+++ Given information +++
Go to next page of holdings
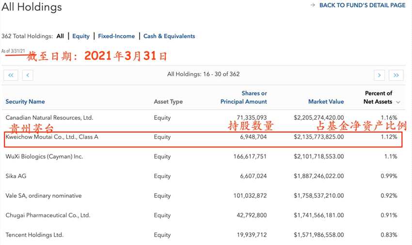 [380, 75]

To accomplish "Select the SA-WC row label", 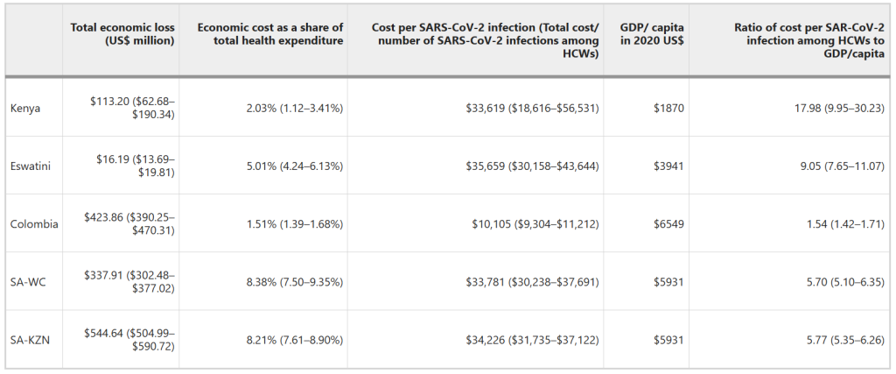I will coord(28,282).
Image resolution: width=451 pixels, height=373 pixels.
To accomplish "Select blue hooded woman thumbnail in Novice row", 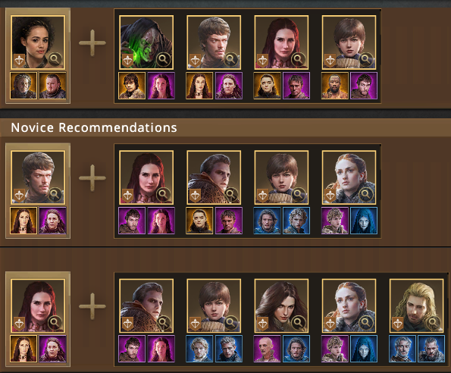I will tap(364, 221).
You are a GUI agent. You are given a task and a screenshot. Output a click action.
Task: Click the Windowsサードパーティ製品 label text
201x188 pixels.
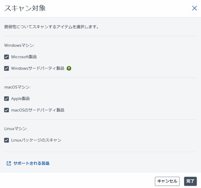coord(38,69)
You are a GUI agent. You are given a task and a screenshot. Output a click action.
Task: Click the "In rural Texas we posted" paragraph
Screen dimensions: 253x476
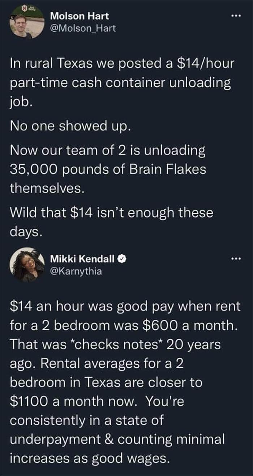(x=123, y=83)
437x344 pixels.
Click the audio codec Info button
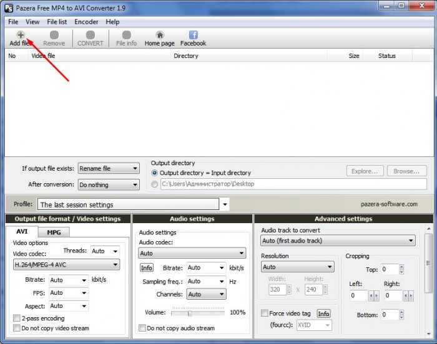[x=146, y=268]
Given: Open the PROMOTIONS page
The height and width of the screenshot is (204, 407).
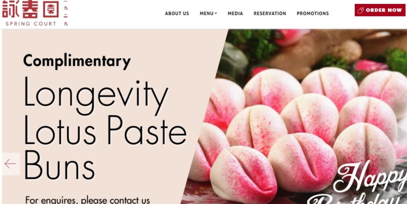Looking at the screenshot, I should (x=313, y=13).
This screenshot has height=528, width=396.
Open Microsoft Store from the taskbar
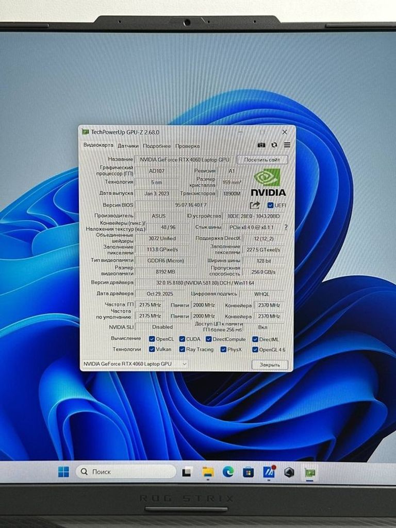[248, 471]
+++
Work to be completed
All lines from the line with "201x188 pixels." through the final line of the data, both included, are to be repeated exactly; no other lines and no pictures.

Result for this exercise
201x188 pixels.
coord(38,69)
You are a GUI agent. You are given a task and a screenshot. Output a click action.
Task: Click the "In rural Texas we posted" paragraph
Screen dimensions: 253x476
(x=123, y=83)
437x344 pixels.
Click the audio codec Info button
[x=146, y=268]
Given: Open the PROMOTIONS page
The height and width of the screenshot is (204, 407).
Looking at the screenshot, I should (x=313, y=13).
This screenshot has height=528, width=396.
Open Microsoft Store from the taskbar
[248, 471]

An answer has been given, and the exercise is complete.